You get quite a jumble of thoughts and impressions and conundrums. Some stories did little for me (such as Ryunosuke Akutagawa’s “The Hell Screen”) while others made me so perplexed I don’t know what to think of them (Robert Aickman’s “The Hospice”). Some sat me down and taught me a few things (Joanna Russ’ “The Little Dirty Girl”) while others screamed in my face until I put the book down to collect myself (Caitlin R. Kiernan’s “A Redress for Andromeda”). Many of them I have not really figured out, and that makes me uneasy yet energized. I avoided writing after reading a story and held off writing much until I most of the way through the book, because I did not want to “make sense” of what I was experiencing. I wanted to just imbibe the words, overdose on the stories, make myself befuddled and wandering. Settling them too quickly would, for me, limit what I could learn from them.

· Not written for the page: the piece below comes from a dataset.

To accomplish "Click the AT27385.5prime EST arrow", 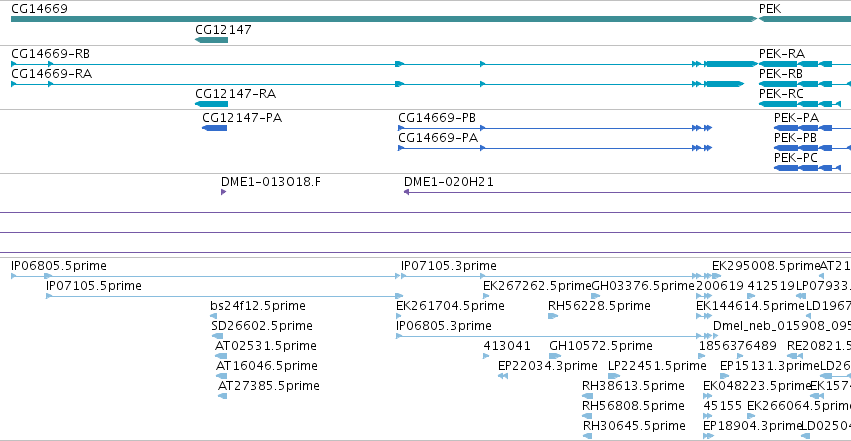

Reading Basso at the same time was . . . not useful, but bracing, innervating. To read about Poe and Pere Ubu and a story about a man disappearing from the world inflected my reading of The Weird. It made my mind a web instead of a sponge. I let the stories enter and trapped the things that seemed dangerous, seductive, wondrous, enigmatic. Sometimes I could not contain them, and sometimes I fed on them and discarded them, but with the knowledge that when I came back to them they would not be drained and would challenge me again. And this is the path I wanted; one I did not fully control the direction of, one across territory that I could not encompass with my vision. I made a quick, partial map so that I could explore later, and instead of conquering the text see what terms I could reach with it.
I’m starting to do that now, but not in a hermetic manner I need to enrich my reading, keep looking outside the texts as well as deeply within them, find support and interrogations from other stories. As I now start to write about The Weird (and the other material I read), I can feel the spider babies in my brain’s belly scratching to burst out and consume my thoughts in the process, spreading out across the web. Some of them I may yet capture and consume in a horrible act of cannibalism, others may bring me new morsels to try, and some may well mount a rebellion that usurps my assumptions and conclusions. These are all good things as the web becomes a spiral and trail of its own.